‘Ringing’ In 2016 With A Snore
Welcome to 2016, a year loaded with great promise. This is because I have decided it is so, and that is half the battle. Why yes, I am a gal who sees the glass as half full. Fact is my glass is overflowing if I’m completely honest. Blessings pour over the top every single day.
I went to bed last night before 11:30. I had worked all day, and the one before, so exhaustion was winning the war as we (me, Boo and Mom) were watching season 2 of Lt. Joe Kenda Homicide Hunter. My head kept nodding, eyes struggled to stay open, and finally common sense won and it was off to bed. When the clock struck midnight and 2016 made entrance, the Sandman had me deep in la la land dreaming. No regrets, sleep is in short supply for this girl.
Weeding through Facebook today, there is an abundance of “happy new year” posts in my feed, but also something I find disturbing: “good riddance 2015”, “glad 2015 is over” and other negative expressions toward the past 365 days.
Seriously what was so awful that you’d like to chuck an entire year of your life away and run for the next one in a life that is already so short?

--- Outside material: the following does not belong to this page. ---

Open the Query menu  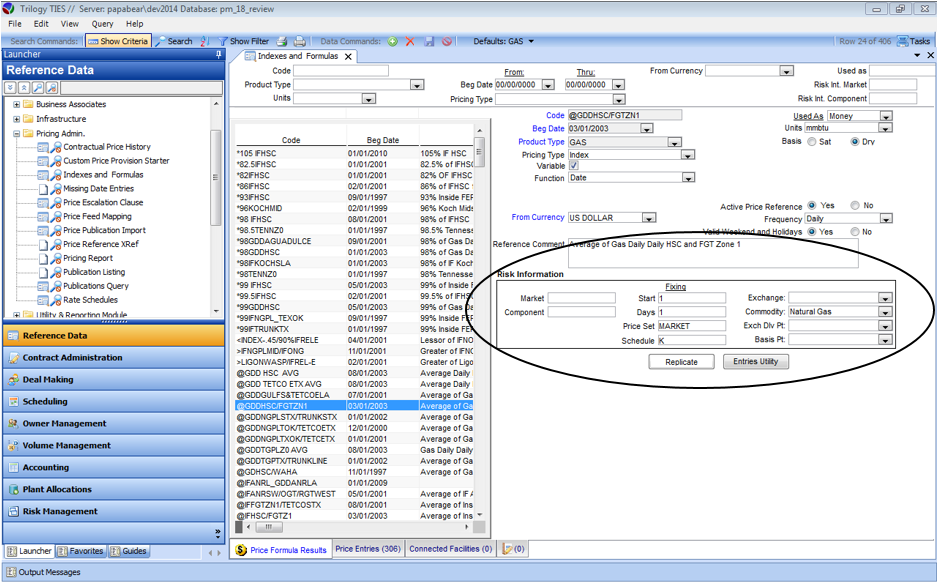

My year was not without some downer moments, like mom’s cancer returning, favorite residents in my care dying, the end of a brief relationship I thought was something special, but it was so overflowing with blessings! My 5th grandchild was born, many memories were made with friends and family, I have found what is the best job ever, I’ve been privy to some amazing sights at 5:30am driving to work I’d have missed if still home in bed. I’ve lost 30 pounds, in better condition physically than I’ve been in many years, my faith was renewed and has grown, and I’m happy. Really happy! Every morning I wake up smiling, looking forward to whatever the day brings. Each night, even on the ones I’m so tired sleep is invading before my head is on the pillow, I smile and have a very happy heart!
2015 was a very good year, and 2016 is going to be even better!